Vor 100 Jahren starb der Antarktis-Forscher Ernest Henry Shackleton

Kampf durch die Eishölle

Die frühen Polarforscher setzten ihr Leben aufs Spiel, etliche Menschen starben. Für Ernest Henry Shackleton aber stand das Überleben der Mannschaft an erster Stelle. So rettete er auch die Crew der "Endurance" mit nahezu übermenschlichen Kräften.

Autor/in:
Jens Bayer-Gimm
Expeditionsschiff "Ouest" des Polarforschers Sir Ernest Shackleton.  / © akg-images (epd)
Expeditionsschiff "Ouest" des Polarforschers Sir Ernest Shackleton. / © akg-images ( epd )

Die Expedition scheitert schon vor dem Beginn. Sir Ernest Henry Shackleton (1874-1922), gestorben vor 100 Jahren, will 1914 mit 27 Männern als Erster die Antarktis auf einer Länge von 2.900 Kilometern durchqueren. Doch die Gruppe erreicht nicht einmal die antarktische Küste. Das Schiff "Endurance" bleibt im Packeis des Weddell-Meeres stecken. Nach acht Monaten wird es von gewaltigen Eisschollen zermalmt. Die Mannschaft rettet sich mit dem Nötigsten und drei Ruderbooten auf das Eis. Jeder darf höchstens zwei Pfund an Habseligkeiten mitnehmen.

..............................

[Aufgaben]:
a – Schreiben Sie aus dem Artikel über Shackleton den Abschnitt wortgetreu ab, der mit den Worten „Vor 100 Jahren starb“ beginnt und mit „akg-images ( epd )“ endet.
b – Geben Sie bitte aus den Datensätzen genau den Teil wieder, der mit der Zeile beginnt, die „did [216, 312]“ enthält, und bis zum Ende der Datensätze reicht, beide Enden eingeschlossen. Lassen Sie dabei die Bilder weg.
Der Artikel und die Datensätze stammen aus verschiedenen Quellen.

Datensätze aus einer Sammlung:
..............................

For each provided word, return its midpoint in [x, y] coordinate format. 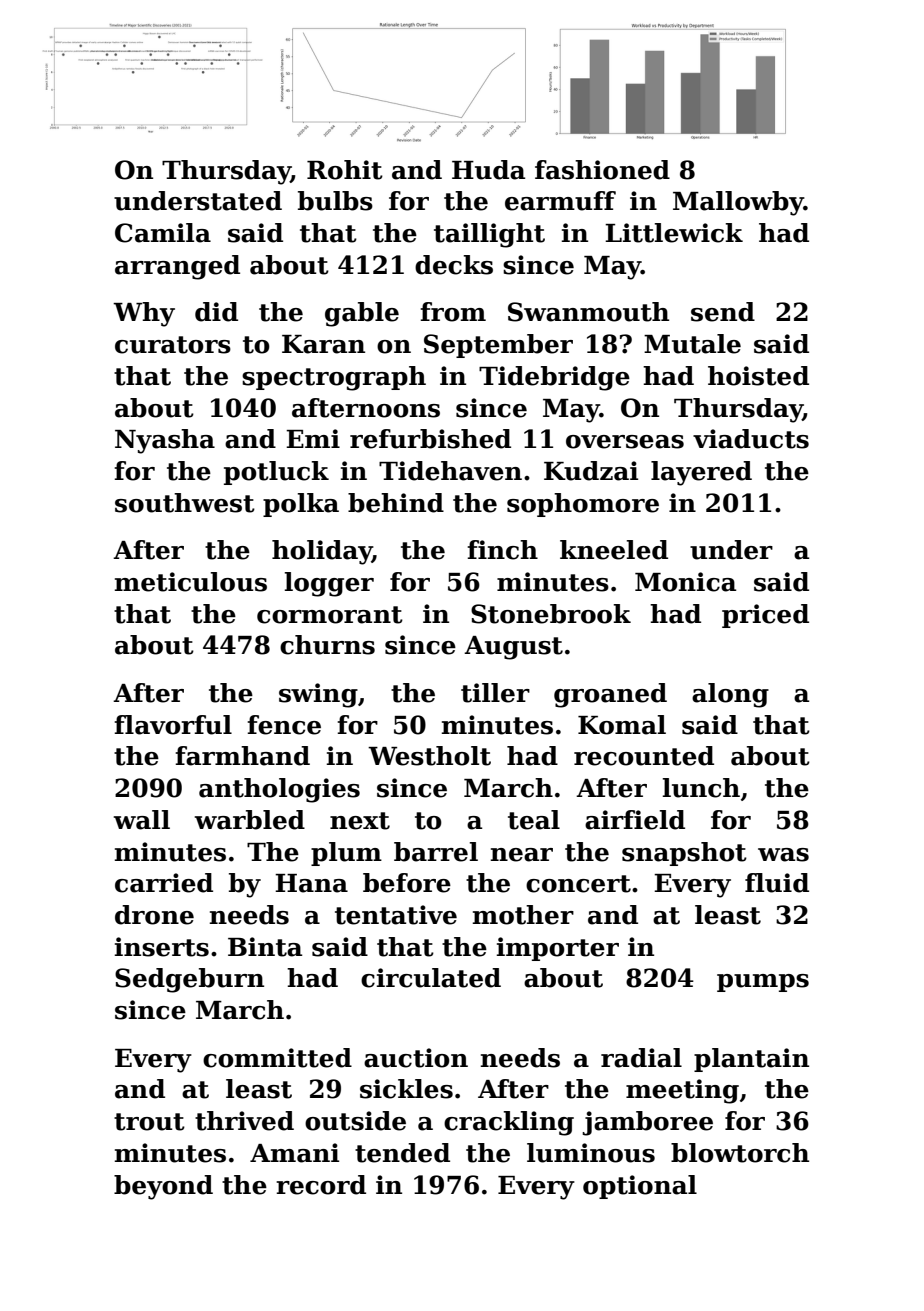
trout [149, 1122]
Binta [265, 947]
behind [396, 503]
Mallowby [738, 203]
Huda [488, 170]
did [216, 312]
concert [578, 884]
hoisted [758, 376]
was [783, 855]
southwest [185, 503]
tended [402, 1153]
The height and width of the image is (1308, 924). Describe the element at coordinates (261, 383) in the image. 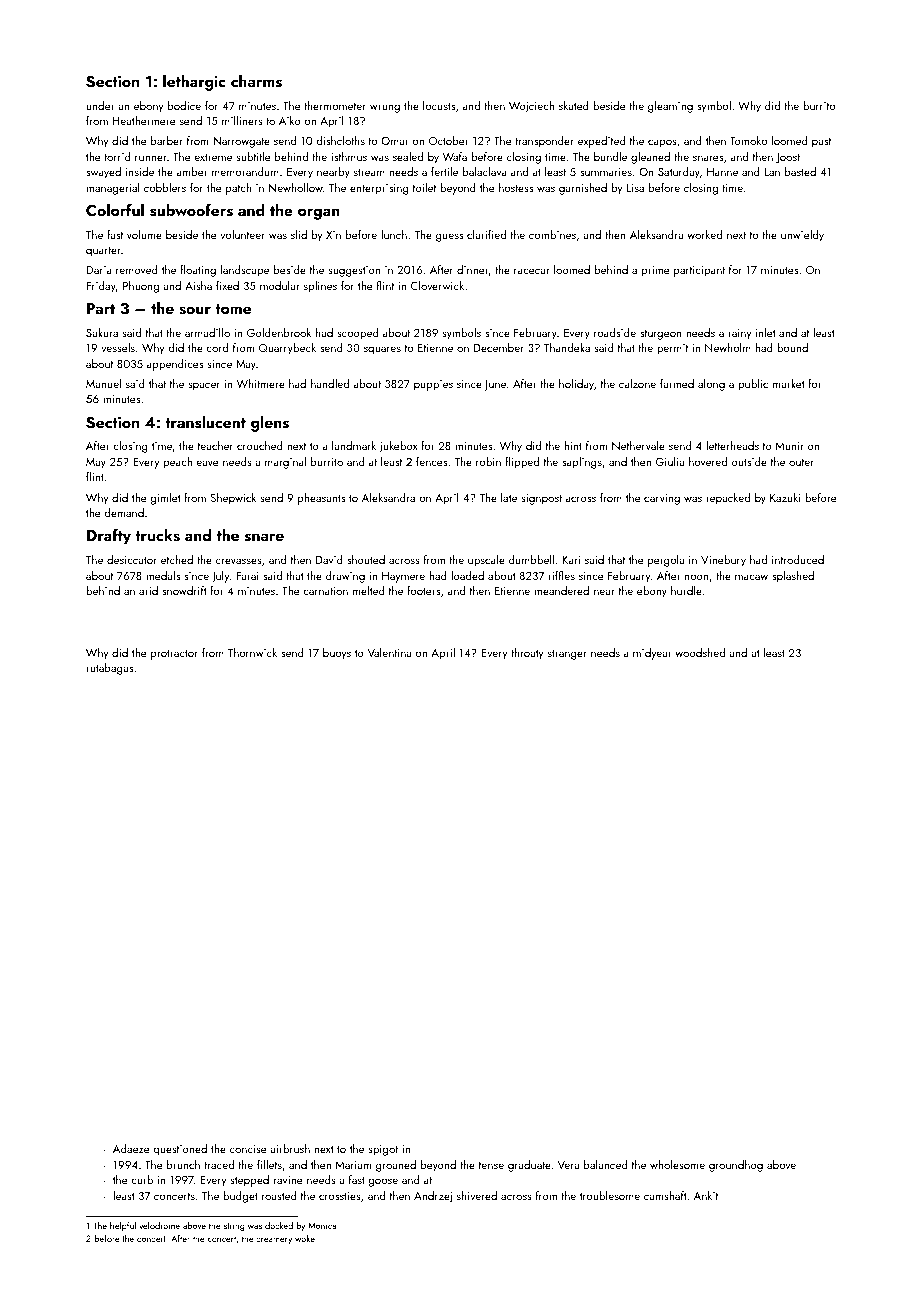

I see `Whitmere` at that location.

..............................

[Lösungen je Aufgabe]:
a –
Vor 100 Jahren starb der Antarktis-Forscher Ernest Henry Shackleton

Kampf durch die Eishölle

Die frühen Polarforscher setzten ihr Leben aufs Spiel, etliche Menschen starben. Für Ernest Henry Shackleton aber stand das Überleben der Mannschaft an erster Stelle. So rettete er auch die Crew der "Endurance" mit nahezu übermenschlichen Kräften.

Autor/in:
Jens Bayer-Gimm
Expeditionsschiff "Ouest" des Polarforschers Sir Ernest Shackleton.  / © akg-images (epd)
Expeditionsschiff "Ouest" des Polarforschers Sir Ernest Shackleton. / © akg-images ( epd )

b –
did [216, 312]
concert [578, 884]
hoisted [758, 376]
was [783, 855]
southwest [185, 503]
tended [402, 1153]
The height and width of the image is (1308, 924). Describe the element at coordinates (261, 383) in the image. 

I see `Whitmere` at that location.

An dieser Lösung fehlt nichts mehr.